The Ethereum Foundation estimates that finding “critical bugs,” or those that could potentially have a significant negative impact on the blockchain, could be valued up to $1 million.
The Ethereum Foundation stated it would quadruple the network’s bug bounty awards before the largest smart contracts blockchain platform switches to proof-of-stake.
The Ethereum Foundation announced in a blog post on Wednesday that from August 24 to September 8, all “Merge-related bounties for vulnerabilities” will be tripled for white hat network testers. Finding “critical bugs,” or flaws with a high possibility of having a large impact on the blockchain, will reportedly be worth up to $1 million, according to the foundation. Additionally, submissions for low, medium, and high-risk bugs are accepted under the reward program.
The Merge is anticipated to occur between September 10 and 20. The Ethereum Network “must first be activated on the Beacon Chain with the Bellatrix upgrade,” according to the Ethereum Foundation, as part of the switch to proof-of-stake.
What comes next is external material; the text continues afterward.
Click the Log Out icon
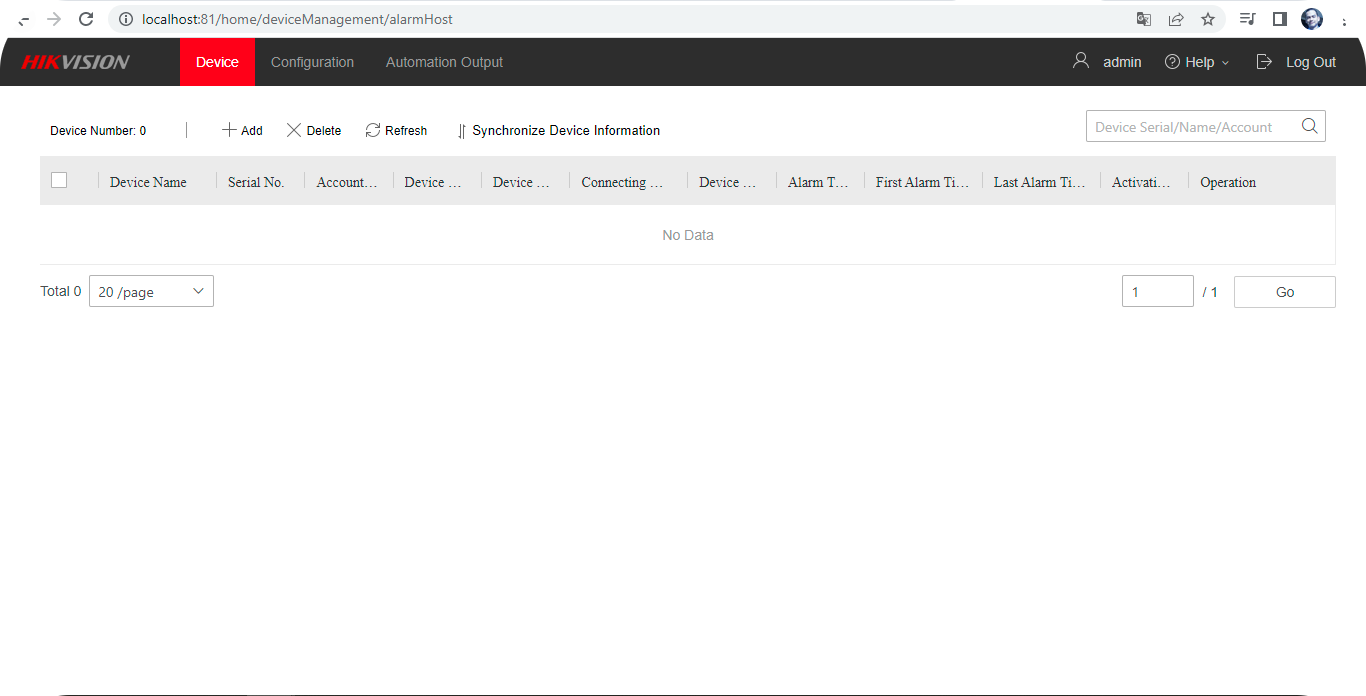This screenshot has width=1366, height=696. [x=1265, y=62]
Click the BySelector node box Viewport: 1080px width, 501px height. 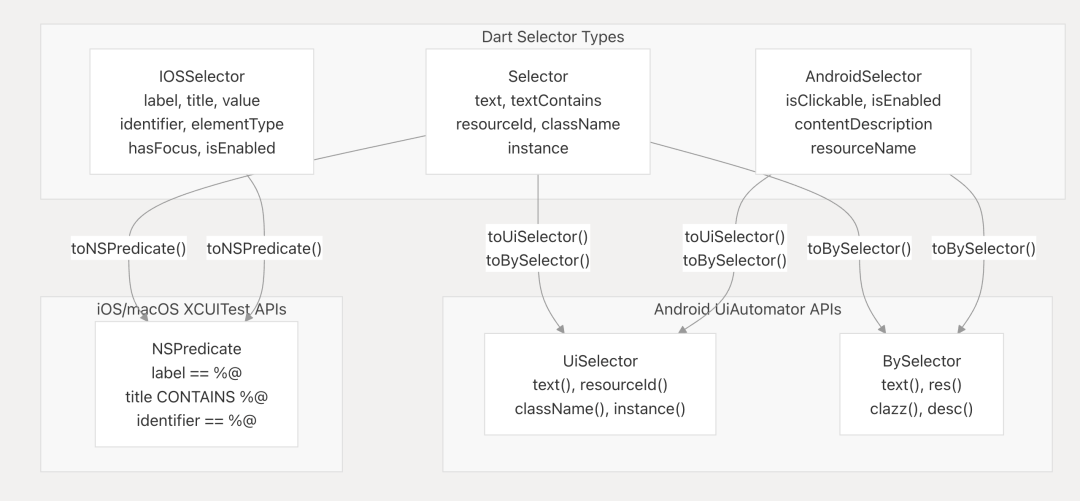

When the Total Terminal Difficulty, or TTD, the difficulty of the last mined block, triggers the end of proof-of-work and the beginning of proof-of-stake, Core developers previously revealed a potential Merge date of Sept. 15.
“The incremental difficulty added per block is dependent on the network hash rate, which is volatile,” said the foundation. “If more hash rate joins the network, TTD will be reached sooner. Similarly, if hash rate leaves the network, TTD will be reached later.”
The foundation said that, other than “to be on the lookout for frauds,” Ether (ETH) owners and users did not generally need to take any action prior to the Merge. Stakeholders and node operators will both need to run an execution layer client, with the latter doing so with a consensus layer client after the changeover, which will make mining impossible.
To encourage white hats to try and take advantage of any potential vulnerabilities in the clients, the Ethereum Foundation stated in July 2020 that it had opened public “attack networks” for Ethereum 2.0 and was paying a $5,000 bounty at the moment. However, a flaw in older versions of one of Ethereum’s software clients, Geth, led to the split of more than half of the network’s nodes in August 2021. The most recent Geth build will be needed as an execution client for The Merge.
Other projects, like Sky Mavis did in April 2022 after a $600-million hack on the Ronin Network, have given bug bounties of up to $1 million or more in an effort to find exploits that may lead to theft or the risk of losing millions. The Ethereum scaling and bridging solution Aurora awarded a $6 million prize in June to a white hat hacker who found a serious flaw.
Cointelegraph was used as a source for this article.